As an illustration, consider the set of ethanol refineries in the state of Iowa. A major firm considering acquiring, expanding, constructing, closing, or maintaining some number of facilities of this sort faces a potentially bewildering combination of alternatives to evaluate, and the illustrative map below represents one of a large number of selections of facilities from a current set. Ploughman Analytics can help major firms systematically evaluate these extremely large numbers of alternative network configurations.

(USDA 2010, Renewable Fuels Association 2011)

The strength in our approach allows us not only to optimize for an existing set of facilities, but to determine which subset of facilities should be chosen among a pool of many possible candidates. Choosing certain locations will affect the viability of nearby locations, and these related effects vary depending on the factors that the client wants to minimize or optimize. Ploughman can harness tremendous processing power to tackle large scale problems and evaluate all possible combinations rather than merely a pre-picked set. This extends to situations where the client does not know how many facilities will be needed – the ideal number of facilities to build, alter, or remove can be a part of our solution.

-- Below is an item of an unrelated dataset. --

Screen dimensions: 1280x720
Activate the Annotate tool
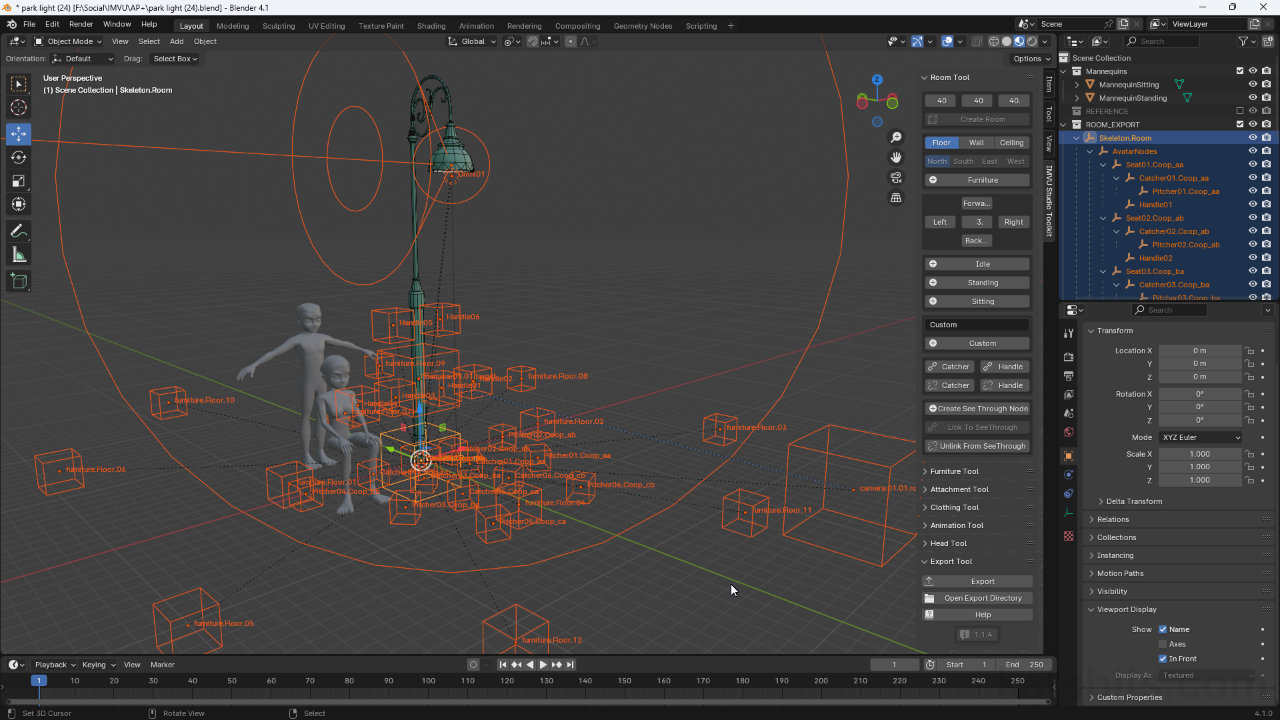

Combined, Ploughman’s tools offer a comprehensive solution to a complex and multilayered problem. Limiting an evaluation to only pre-selected combinations might result in the analyst overlooking a better alternative solution - our computational and analytical expertise can examine every scenario to find the optimal solution for our clients.

When the average price to construct a single plant producing 100 million gallons of ethanol annually is 120 million USD, Ploughman Analytics’ ability to systematically analyze network investments can mean the difference between profitability and enterprise failure.